In addition to the grasses and the common herbaceous associates the vegetation of the upland is rich in species of low shrubs. In many restricted localities these under-shrubs compose the bulk of the vegetation and really rival the bunch-grasses in dominance. Among these low, much branched, woody plants, New Jersey tea (Ceanothus ovatus), Bessey's sand cherry (Prunus Besseyi), poison ivy (Rhus radicans), and the prairie clovers (Kuhnistera purpurea, K. villosa, and K. alba) are the commonest and most widely distributed. All of these plants are dwarfed, much branched shrubs often growing in communities. 'New Jersey tea is found most frequently near the tops of the hills on north facing slopes, where the dense, light green patches from ten to seventy feet across contrast very greatly with the surrounding bunch-grass vegetation. Bessey's sand cherry is one of the most ubiquitous plants of the whole region. It is found in almost every site of the uplands and with its low, short twigs with tufts of glossy green leaves is seen springing from the sand on practically every side of every hill. Very frequently it forms extensive communities. The prairie clovers seldom form well-defined communities, but they occur as more or less scattered individuals, especially on the lower slopes of the hills adjacent to the larger valleys.
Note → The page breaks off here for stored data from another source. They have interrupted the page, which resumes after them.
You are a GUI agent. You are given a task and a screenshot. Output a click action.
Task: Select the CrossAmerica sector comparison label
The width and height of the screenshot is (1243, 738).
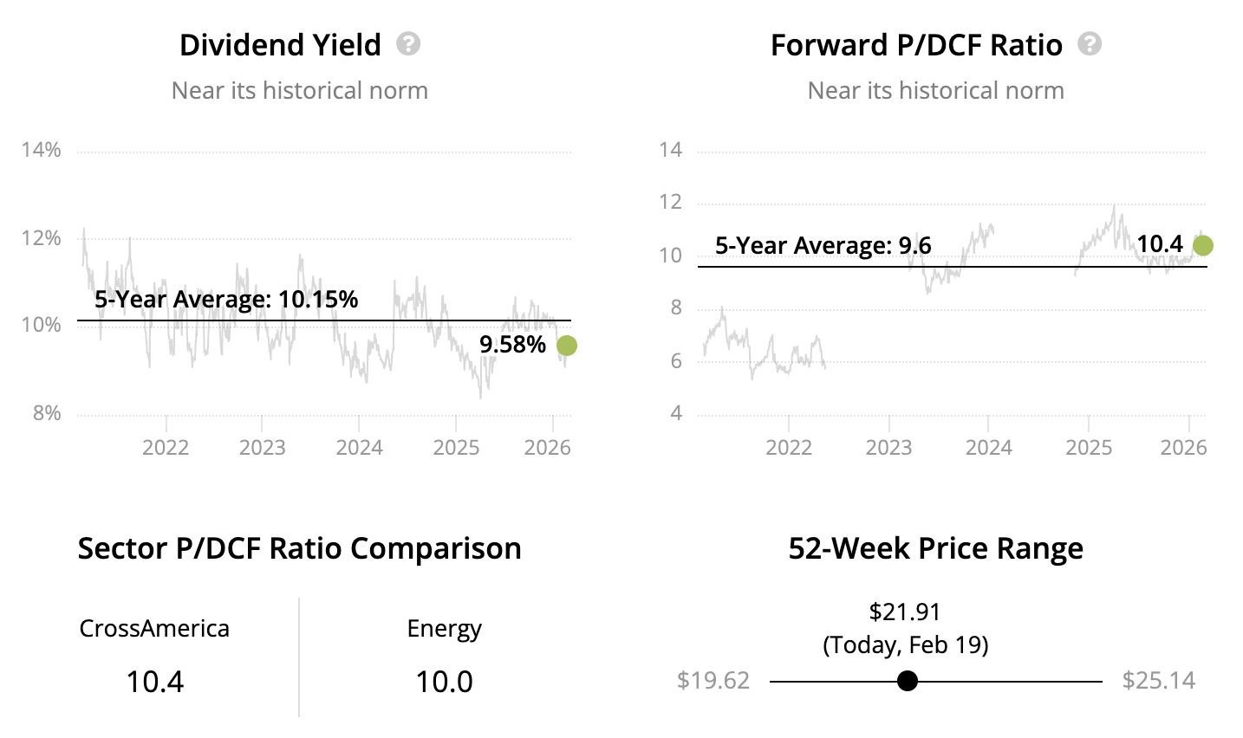coord(154,628)
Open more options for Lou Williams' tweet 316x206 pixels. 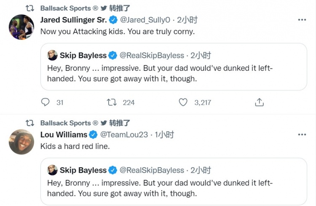(x=302, y=134)
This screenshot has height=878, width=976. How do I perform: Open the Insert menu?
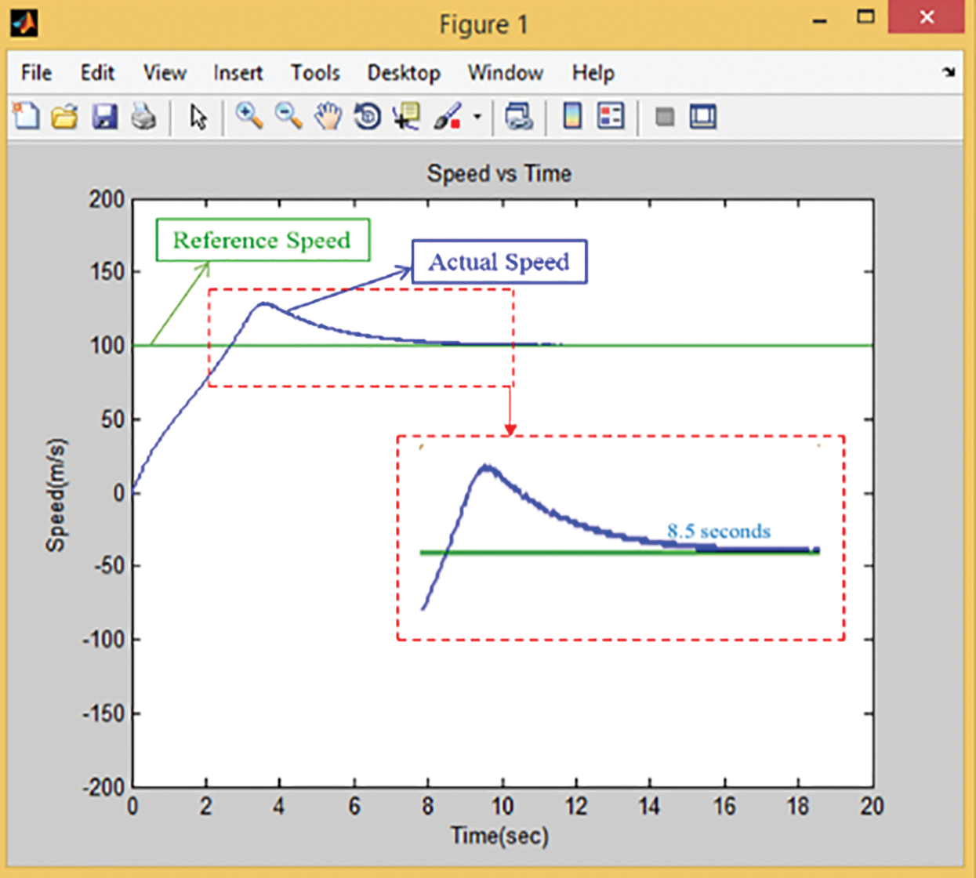click(238, 73)
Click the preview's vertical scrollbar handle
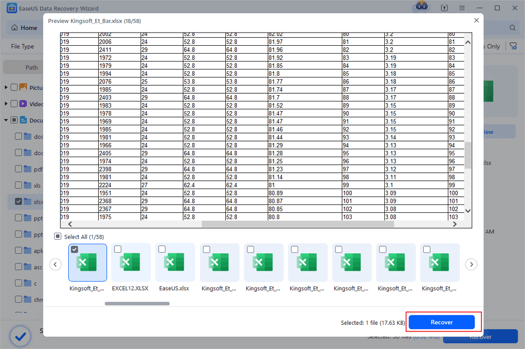Screen dimensions: 525x349 467,155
The most striking habitats of the uplands are the "blow-outs." Blow-outs are conical or rounded depressions of varying depth and diameter formed by the blowing of the sand and vegetation from certain spots on the upper slopes and crests of the hills. The rim of the more or less conical depression is sometimes almost circular but it is usually irregular with a general circular outline. Since the prevailing winds of the region are from the west, and since "blow-outs" are the direct products of wind action, these peculiar structures are mostly confined to the west sides of the hills. The greatest number occur on the northwest-facing slope, but they range in position from northwest to southwest, depending somewhat upon the shape of the hill concerned and its relation to the adjacent hills. Blow-outs do not occur on all hills, nor does a single hill show more than a single blow-out, as a rule.
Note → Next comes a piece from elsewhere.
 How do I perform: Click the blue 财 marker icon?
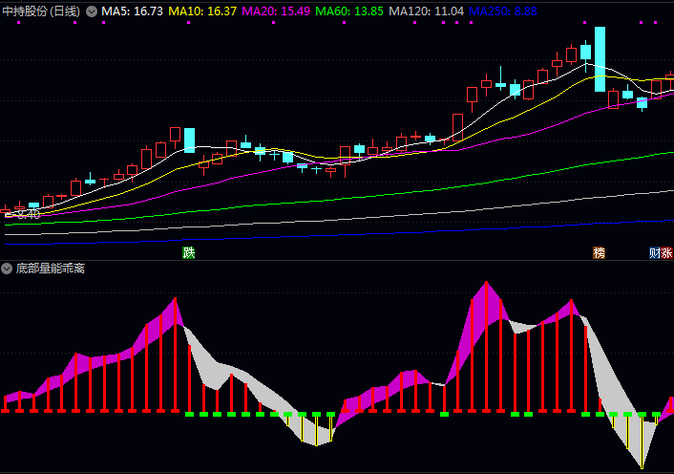click(x=655, y=252)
On an exposed upper slope when the vegetation becomes broken or seriously depleted from any cause, the wind as it sweeps up the slope catches the sand and carries it over the crest of the hill a few yards farther away and deposits it upon the lee face of the hill. In this way

Fig. 6. a Blow-out from the East. The sand has been blown out of the crater on the other side. Bunch-grass in the foreground.
Fig. 7. Detail in Blow-out shown in Fig. 5. The only plant here is Redfieldia flexuosa.

as more and more sand is carried away and the up-rooted plants are swept on with the gale, the embryonic blow-out comes rapidly into existence. At this early stage it appears as an area of bare sand a few feet or yards across, over which the wind sweeps and continues to eat its way deeper and deeper into the sand. During this early stage the deep seated roots of woody plants frequently appear strewn over the surface of the shallow depressions until the wind has finally eaten its way far below the point of penetration of the deepest rooted plants. At last the whole rounded or conical hill top is blown away and a deep crater is developed in its stead.

The two chief factors that enable the wind to begin this work of destruction are fire and over-grazing. Both factors frequently result in reducing the vegetation to a point below effective wind resistance and as soon as this is done, if the exposure be right, wind erosion begins. Nothing is quite so terrible as a prairie fire in paving the way for shifting sands and the development of blow-outs, since in such cases absolutely everything above the surface is destroyed. And so if cattle are allowed to run for too long a time over a given range the grasses are seriously reduced and the soil is tramped bare of plants for considerable distances, making it very readily possible for the wind to strike at the open sands. The effects of over-grazing are contrasted to a striking degree in the Sand Hills, where a fence separates the over-grazed pasture from the ungrazed range. Such sights have resulted in the enactment of grazing laws which naturally do not in all cases please the cattlemen, but they do usually protect the range and make it more stable.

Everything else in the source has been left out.